Directive:
Please count the lines in the entries below that contain the string "screenshot", treating uppercase and lowercase as different. Reply with the number alone.

(Rows on where targets appear)
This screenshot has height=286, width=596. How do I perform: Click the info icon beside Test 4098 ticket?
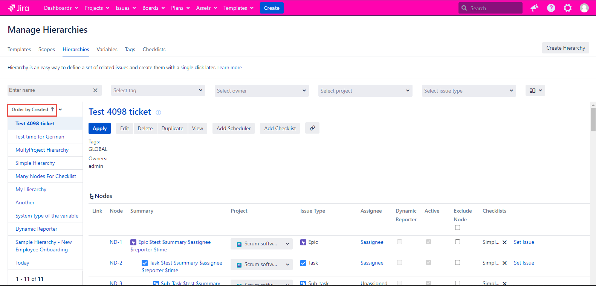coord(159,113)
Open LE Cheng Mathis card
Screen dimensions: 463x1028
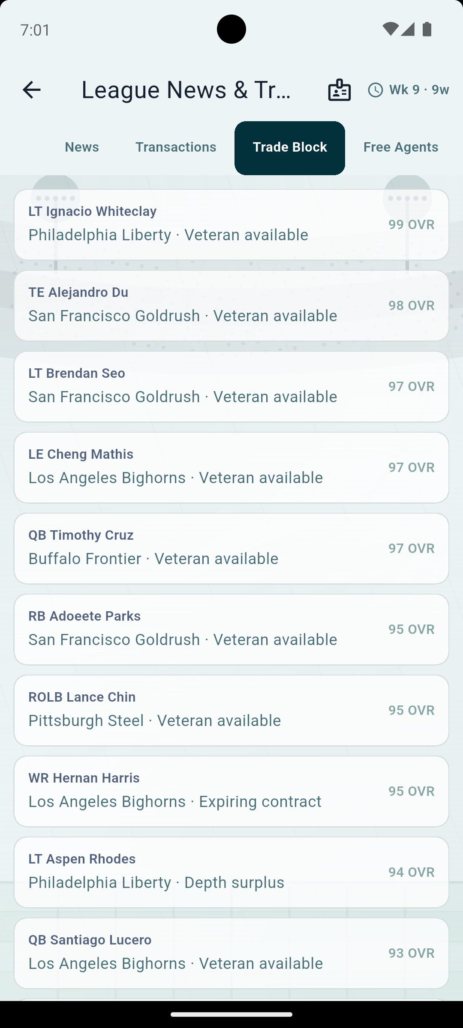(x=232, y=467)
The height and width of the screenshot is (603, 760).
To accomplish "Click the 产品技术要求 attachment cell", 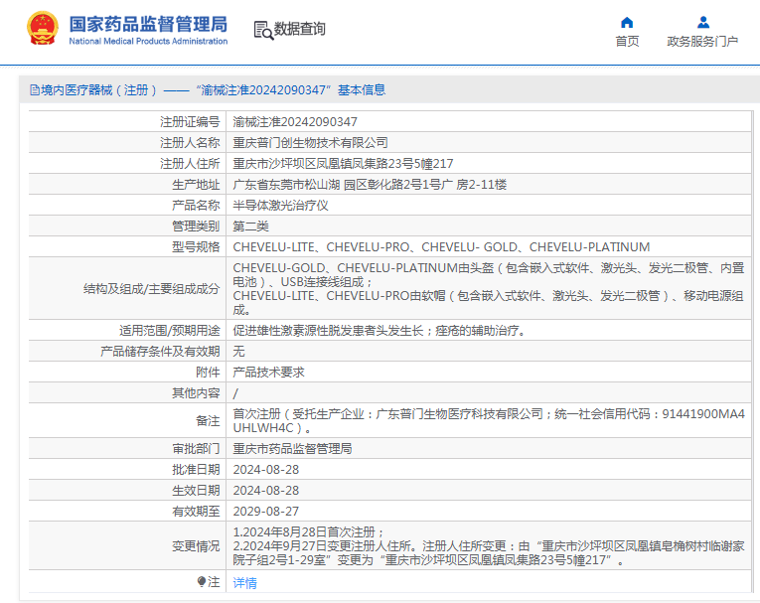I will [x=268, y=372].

Solution to this exercise:
2